# start of Extract

And we're grateful that they're just as courteous when we're in a hurry and have time only for a $6 Quick Wash as they are when we stick around for a regular hand wash (only $9.99!) or The Works, which includes Armor All, Poly Clear-Coat, and an air freshener of our choice all for only $17.99. Los Olivos' fast, friendly brushless washes and waxes are enough to keep us coming back, but the extras are a nice touch we haven't found elsewhere in town. And speaking of Sonny and Cher, that dynamic duo filmed part of one of their movies on Los Olivos' property in 1967 — another reason we love going there.
It doesn't take a lot to be the best cab company in Phoenix. Valley bar hoppers and newcomers alike can tell horror stories about Phoenix cabs. One such baby Phoenician says she called for a cab and was picked up by two non-English speakers in an unmarked minivan. When she asked to go to the aeropuerto, the driver had no idea where Sky Harbor was.
Alas, all it takes to be the best cab company in Phoenix is a fleet of reliable cabs, driven by drivers who are on time and know their way around town. Yellow Cab fits that bill. Whether your car breaks down or you're making a late-night call from a bar, Yellow Cab usually arrives within 15 minutes. Drivers know their way around town and even drive in yellow cabs. Not too shabby.
So you're afraid of Arizona's insanely strict DUI laws? Join the club. But there's good news. Now you can go drinking and get a free ride home. That is, if you're willing to intoxicate yourself at a growing roster of high-end Scottsdale bars, restaurants, and resorts.
Those destinations will foot the bill for your luxury transportation to and from the watering hole. And not just any transportation — a "five diamond" experience in a brand-new Mercedes. It's courtesy of local entrepreneur Tony Christofellis' Idle Inc. Exclusive Chauffeur Service. (Yes, he gets paid by the restaurant you go to.)
Idle's current list of locations with courtesy chauffer service include: Camelback Inn, Fleming's Prime Steakhouse and Wine Bar, Mastro's Steakhouse, Par Exsolance Salon and Day Spa, Sol y Sombra Mexican eatery, and the JW Marriott golf courses at Desert Ridge.
Heck, with gas prices what they are, you might wanna call for the Idle chauffeur even if you're not getting sloshed.

# end of Extract
# start of Dataset section

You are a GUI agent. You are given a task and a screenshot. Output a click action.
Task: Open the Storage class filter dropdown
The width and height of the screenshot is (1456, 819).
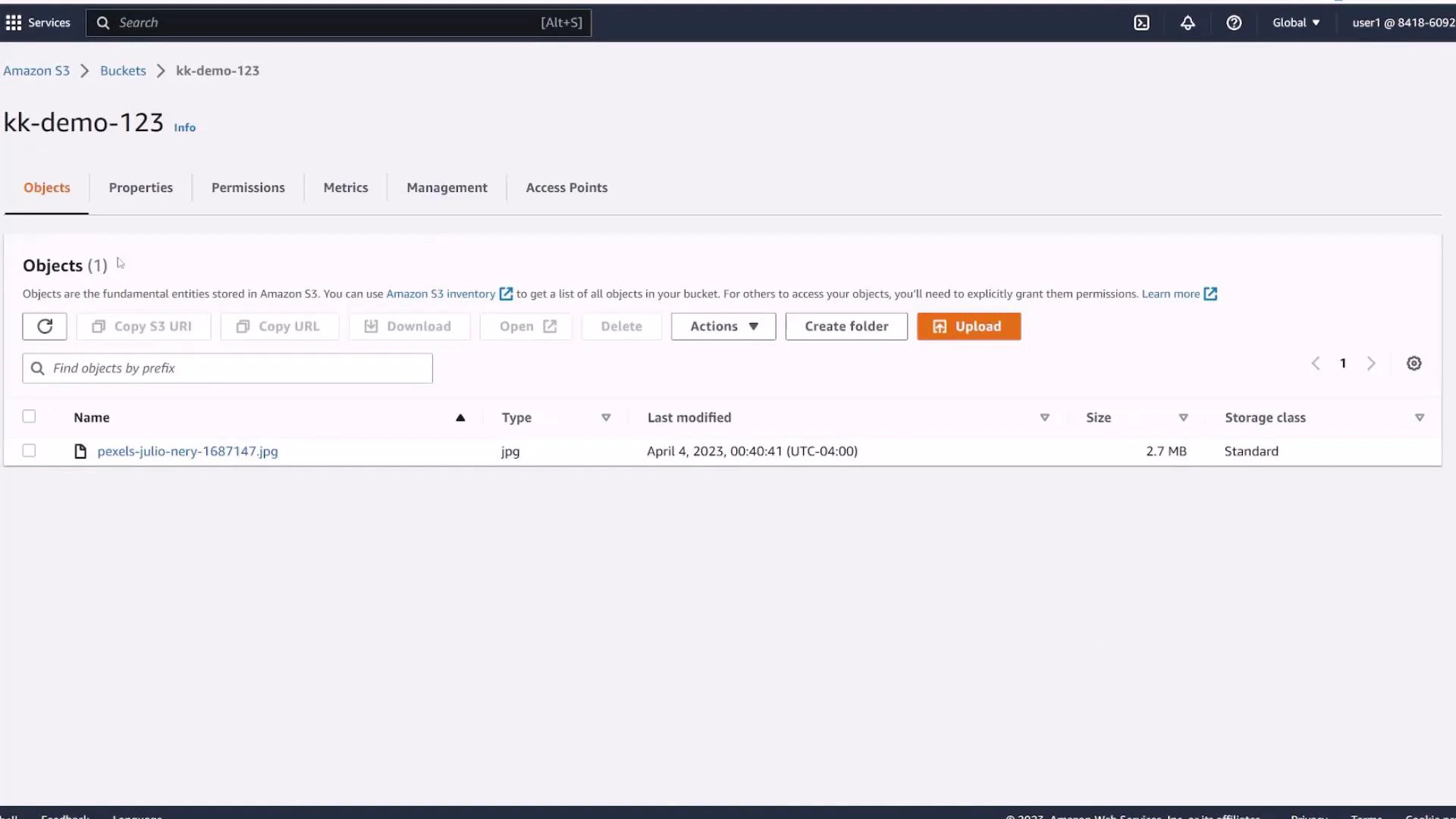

# end of Dataset section

Extend the piece above on Phoenix-area car washes, cab companies, and chauffeur service, beginning right after its final sentence.

* [Response]:
Browsing or buying? What's a car junkie like you to do when the Barrett-Jackson auction is months away and you're desperate for some auto lust? We've got just the glory land, with your fill of Ferrari, Aston Martin, Rolls-Royce, Maybach and other $200,000-plus rides. This gem of a dealership sits kitty-corner from a less-pretentious Jaguar/Land Rover dealership.
But don't let that deceive you. Scottsdale Ferrari/Maseratti houses a great collection of Ferraris (duh), both brand-new and classic. It usually stocks a few dozen other non-Ferrari rides priced between $100,000 to $300,000.
Unless you're paying with cash, prepare for a car payment on par with the typical mortgage payment ($2,000/month and up) for these rides. Then again, most serious buyers here have private jets. For the rest of us, it never hurts to dream.
The law of entropy says that energy dissipates if not contained. But humans like to localize their energies, and thankfully so because some of us have some pretty sweet cars. There's no better place to see a hundred or so collector cars than the free Scottsdale Pavilion car show, every Saturday night. The Pavilions Car Show is a weekly gathering of gearheads from across the Valley; the show's Web site says it's the "the largest consistently run car show in the United States."
The cars start rumbling in around 4 p.m. every Saturday, but it takes a couple of hours to fill the parking lot near Best Buy and McDonald's on the north side of Indian Bend Road (just off Loop 101).
By 6 or 7 p.m., the parking lot is usually stocked with hundreds of cars, from vintage classics to modern-day imports with coffee-can exhaust tips. Clusters of make/model and year form naturally.
You'll find rows of 1950s Chevy Bel Aires, followed by 1960s Camaros, and, across the way, vintage Mustangs and '32 Fords. You'll also find a few rows of newer rice-burners, including tricked-out Toyota Supras and Acura NSXs, as well as the usual wanna-be Honda Civics and Volkswagen Jettas with crappy fiberglass ground effects.
If you work up an appetite or just want a milkshake, that McDonald's is a few paces away, and a 5 & Diner is across the street.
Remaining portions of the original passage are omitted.